Data for this task section start

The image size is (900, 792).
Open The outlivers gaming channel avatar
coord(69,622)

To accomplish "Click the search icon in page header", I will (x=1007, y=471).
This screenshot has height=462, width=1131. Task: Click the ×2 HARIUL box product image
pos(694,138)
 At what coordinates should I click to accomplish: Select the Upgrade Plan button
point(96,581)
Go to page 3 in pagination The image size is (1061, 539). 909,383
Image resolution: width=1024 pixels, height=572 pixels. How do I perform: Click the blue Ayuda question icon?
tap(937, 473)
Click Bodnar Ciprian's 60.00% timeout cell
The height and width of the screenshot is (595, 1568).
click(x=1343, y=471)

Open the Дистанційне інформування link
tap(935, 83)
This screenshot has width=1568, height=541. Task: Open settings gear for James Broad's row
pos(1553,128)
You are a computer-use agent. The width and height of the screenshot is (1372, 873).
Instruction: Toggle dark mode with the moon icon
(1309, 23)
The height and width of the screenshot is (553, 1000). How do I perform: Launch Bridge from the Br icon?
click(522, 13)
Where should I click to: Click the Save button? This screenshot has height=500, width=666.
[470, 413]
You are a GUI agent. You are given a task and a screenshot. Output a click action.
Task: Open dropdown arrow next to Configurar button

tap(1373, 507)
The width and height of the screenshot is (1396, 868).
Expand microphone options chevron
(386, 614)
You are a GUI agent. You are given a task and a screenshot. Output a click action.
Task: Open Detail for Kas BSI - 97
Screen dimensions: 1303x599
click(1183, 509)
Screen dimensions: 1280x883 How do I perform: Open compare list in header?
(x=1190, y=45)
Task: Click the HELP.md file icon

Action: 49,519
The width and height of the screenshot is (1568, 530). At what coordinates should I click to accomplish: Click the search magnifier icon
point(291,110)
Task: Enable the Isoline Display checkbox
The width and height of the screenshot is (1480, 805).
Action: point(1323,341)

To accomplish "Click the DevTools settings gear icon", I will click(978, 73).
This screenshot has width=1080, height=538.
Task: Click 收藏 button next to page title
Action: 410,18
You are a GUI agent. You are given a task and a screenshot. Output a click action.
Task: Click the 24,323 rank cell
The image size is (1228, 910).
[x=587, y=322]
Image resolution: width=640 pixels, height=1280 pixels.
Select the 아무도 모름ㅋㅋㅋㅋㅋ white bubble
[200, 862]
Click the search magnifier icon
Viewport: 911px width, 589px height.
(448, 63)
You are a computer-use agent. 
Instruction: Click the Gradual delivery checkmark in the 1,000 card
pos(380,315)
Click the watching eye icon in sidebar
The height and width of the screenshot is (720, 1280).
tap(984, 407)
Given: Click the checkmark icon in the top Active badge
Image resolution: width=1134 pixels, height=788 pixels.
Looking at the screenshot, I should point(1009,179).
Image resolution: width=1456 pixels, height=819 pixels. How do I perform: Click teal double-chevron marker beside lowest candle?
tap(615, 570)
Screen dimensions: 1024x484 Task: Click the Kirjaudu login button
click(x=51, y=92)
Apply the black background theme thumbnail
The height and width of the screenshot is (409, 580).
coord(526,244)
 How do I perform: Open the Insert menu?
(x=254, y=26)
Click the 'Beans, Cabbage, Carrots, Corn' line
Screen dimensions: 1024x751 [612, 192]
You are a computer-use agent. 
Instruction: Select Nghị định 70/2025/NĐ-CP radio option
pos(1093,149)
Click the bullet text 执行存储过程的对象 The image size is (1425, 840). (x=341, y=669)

Data for this task section end

** Your goal **
Write down every entry exactly.

** Answer box **
The image size is (900, 792).
Open The outlivers gaming channel avatar
coord(69,622)

To accomplish "Click the search icon in page header", I will (x=1007, y=471).
This screenshot has height=462, width=1131. Task: Click the ×2 HARIUL box product image
pos(694,138)
 At what coordinates should I click to accomplish: Select the Upgrade Plan button
point(96,581)
Go to page 3 in pagination The image size is (1061, 539). 909,383
Image resolution: width=1024 pixels, height=572 pixels. How do I perform: Click the blue Ayuda question icon?
tap(937, 473)
Click Bodnar Ciprian's 60.00% timeout cell
The height and width of the screenshot is (595, 1568).
click(x=1343, y=471)

Open the Дистанційне інформування link
tap(935, 83)
This screenshot has width=1568, height=541. Task: Open settings gear for James Broad's row
pos(1553,128)
You are a computer-use agent. The width and height of the screenshot is (1372, 873).
Instruction: Toggle dark mode with the moon icon
(1309, 23)
The height and width of the screenshot is (553, 1000). How do I perform: Launch Bridge from the Br icon?
click(522, 13)
Where should I click to: Click the Save button? This screenshot has height=500, width=666.
[470, 413]
You are a GUI agent. You are given a task and a screenshot. Output a click action.
Task: Open dropdown arrow next to Configurar button

tap(1373, 507)
The width and height of the screenshot is (1396, 868).
Expand microphone options chevron
(386, 614)
You are a GUI agent. You are given a task and a screenshot. Output a click action.
Task: Open Detail for Kas BSI - 97
Screen dimensions: 1303x599
click(1183, 509)
Screen dimensions: 1280x883 How do I perform: Open compare list in header?
(x=1190, y=45)
Task: Click the HELP.md file icon

Action: 49,519
The width and height of the screenshot is (1568, 530). At what coordinates should I click to accomplish: Click the search magnifier icon
point(291,110)
Task: Enable the Isoline Display checkbox
The width and height of the screenshot is (1480, 805).
Action: point(1323,341)

To accomplish "Click the DevTools settings gear icon", I will click(978, 73).
This screenshot has width=1080, height=538.
Task: Click 收藏 button next to page title
Action: 410,18
You are a GUI agent. You are given a task and a screenshot. Output a click action.
Task: Click the 24,323 rank cell
The image size is (1228, 910).
[x=587, y=322]
Image resolution: width=640 pixels, height=1280 pixels.
Select the 아무도 모름ㅋㅋㅋㅋㅋ white bubble
[200, 862]
Click the search magnifier icon
Viewport: 911px width, 589px height.
(448, 63)
You are a computer-use agent. 
Instruction: Click the Gradual delivery checkmark in the 1,000 card
pos(380,315)
Click the watching eye icon in sidebar
The height and width of the screenshot is (720, 1280).
tap(984, 407)
Given: Click the checkmark icon in the top Active badge
Image resolution: width=1134 pixels, height=788 pixels.
Looking at the screenshot, I should point(1009,179).
Image resolution: width=1456 pixels, height=819 pixels. How do I perform: Click teal double-chevron marker beside lowest candle?
tap(615, 570)
Screen dimensions: 1024x484 Task: Click the Kirjaudu login button
click(x=51, y=92)
Apply the black background theme thumbnail
The height and width of the screenshot is (409, 580).
coord(526,244)
 How do I perform: Open the Insert menu?
(x=254, y=26)
Click the 'Beans, Cabbage, Carrots, Corn' line
Screen dimensions: 1024x751 [612, 192]
You are a computer-use agent. 
Instruction: Select Nghị định 70/2025/NĐ-CP radio option
pos(1093,149)
Click the bullet text 执行存储过程的对象 The image size is (1425, 840). (x=341, y=669)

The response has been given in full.